While outlets like Fox News have largely abandoned outright climate denial, misinformation persists about climate science, renewable energy sources, and energy policy. Throughout much of last year, for example, conservative media amplified false claims that offshore wind development was killing whales along the Atlantic Coast, an analysis by the liberal group Media Matters found.

Former president Donald Trump also trumpets such falsehoods, deepening distrust of the clean energy transition among Republican voters. And numerous studies have shown social media algorithms tend to push some users toward conspiracy theories and other misinformation.

At the same time, activists fighting solar, wind, and transmission projects, sometimes backed by fossil fuel interests, sow untruths in otherwise receptive or neutral rural communities.

“That stuff is still prevalent in a lot of rural areas, because there are people who actively work against clean energy, and they perpetuate misinformation,” Szoka said. Debunking it — a key mission of his organization — takes time and patience, he said, but it can work. “You’ve got to convince them,” he said, “and separate fact from fiction.”

Even so, with districts increasingly gerrymandered for partisan advantage, Republican candidates who support clean energy may never campaign on it: it doesn’t necessarily help them win a primary, and it rarely distinguishes them from their Democratic opponents.

“Most people don’t talk about it enough,” Szoka said, especially considering clean energy’s importance to unaffiliated voters – now the largest cohort in the state’s electorate. “And in some of these tight races, conservatives should talk about it more and the race wouldn’t be quite as tight.”

Still, advancing the clean energy transition may not be a simple matter of translating popular polling issues into policy. As politics becomes more nationalized and more polarized, with top Republicans deriding wind and solar, there’s some evidence that voters could be following suit.

Conservatives for Clean Energy has conducted polling for eight years. In 2015, nearly 87% of voters were more likely to vote for candidates who supported wind and solar.

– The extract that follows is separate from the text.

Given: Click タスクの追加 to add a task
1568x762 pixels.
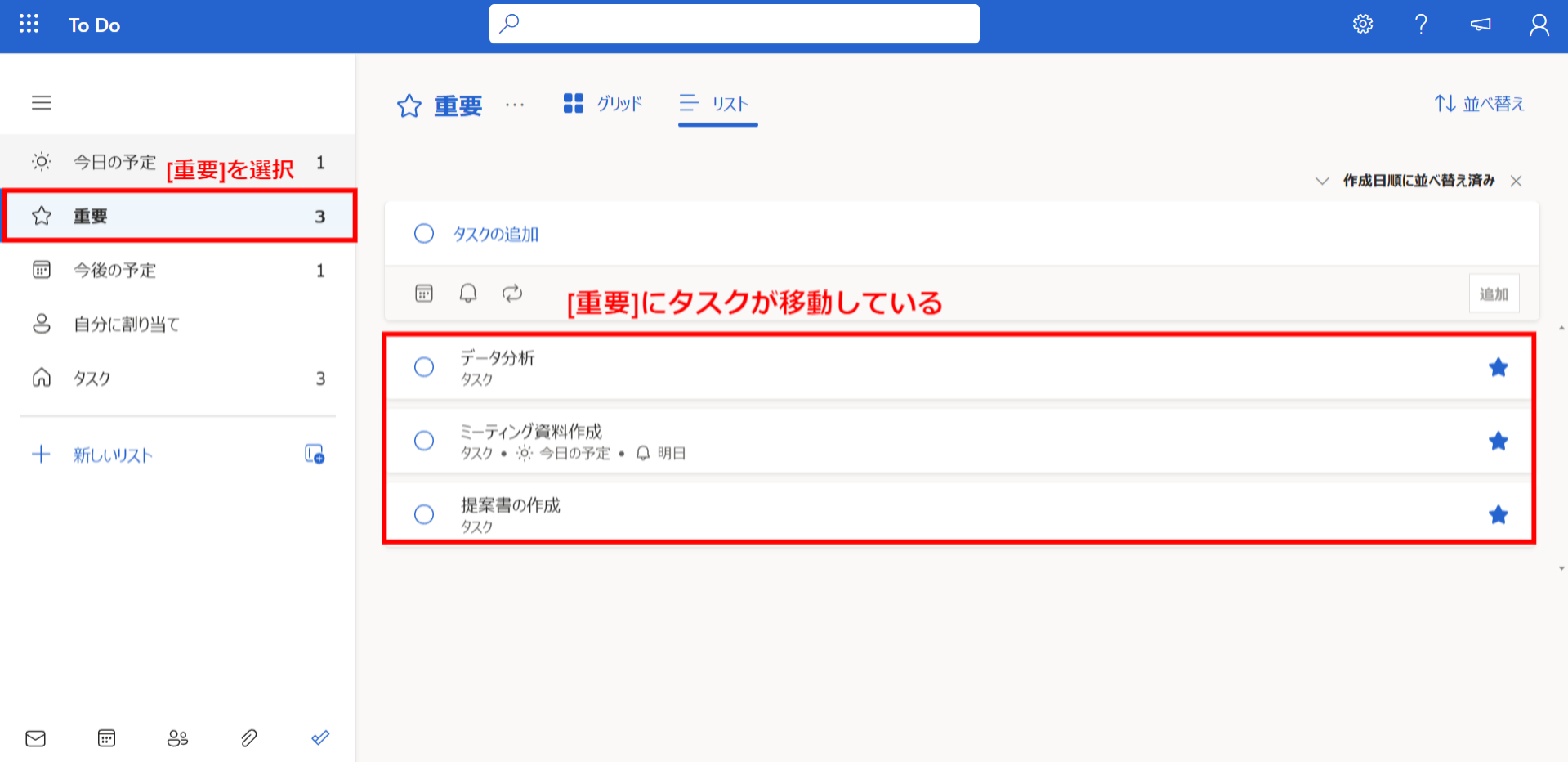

But that figure has seen a steady, if slight, decline ever since, and last year reached a new low of 73%.

The fossil fuel industry has also likely benefited from the centuries-old term “natural gas,” which despite its coinage describes a fuel that contributes substantial heat-warming pollutants to the atmosphere.

While most voters in the Conservative Energy Network poll believe we should put “less emphasis” on developing coal and oil, most said production of natural gas should stay “about the same.” Similarly, the North Carolina League of Conservation Voters poll found that 68% of all voters, including 55% of “left-leaning voters,” had a favorable view of natural gas.

Hall, who doesn’t advocate a full transition to “things like solar and wind,” believes the key is focusing on not just economics, but independence.

“If you ask people, ‘do you want to be energy independent, or do you want to rely on China and Russia for your energy,’ everybody’s going to vote for America first,” Hall said. “When I speak to constituents, their number one concern is that when they flip the switch that the light turns on — and if you could do it cheaper, cleaner, and made right here in America, that’s what they care about.”

Some way or another, clean energy advocates on the right are going to have to figure out what works. For all the intrigue in this year’s elections, legislative district lines leave little doubt that Republicans will retain control of the General Assembly. And left-leaning advocates say they’re not the best messengers in that case.

“There is an important role for Conservatives for Clean Energy to be that validator on the economy and clean energy,” Crawford said.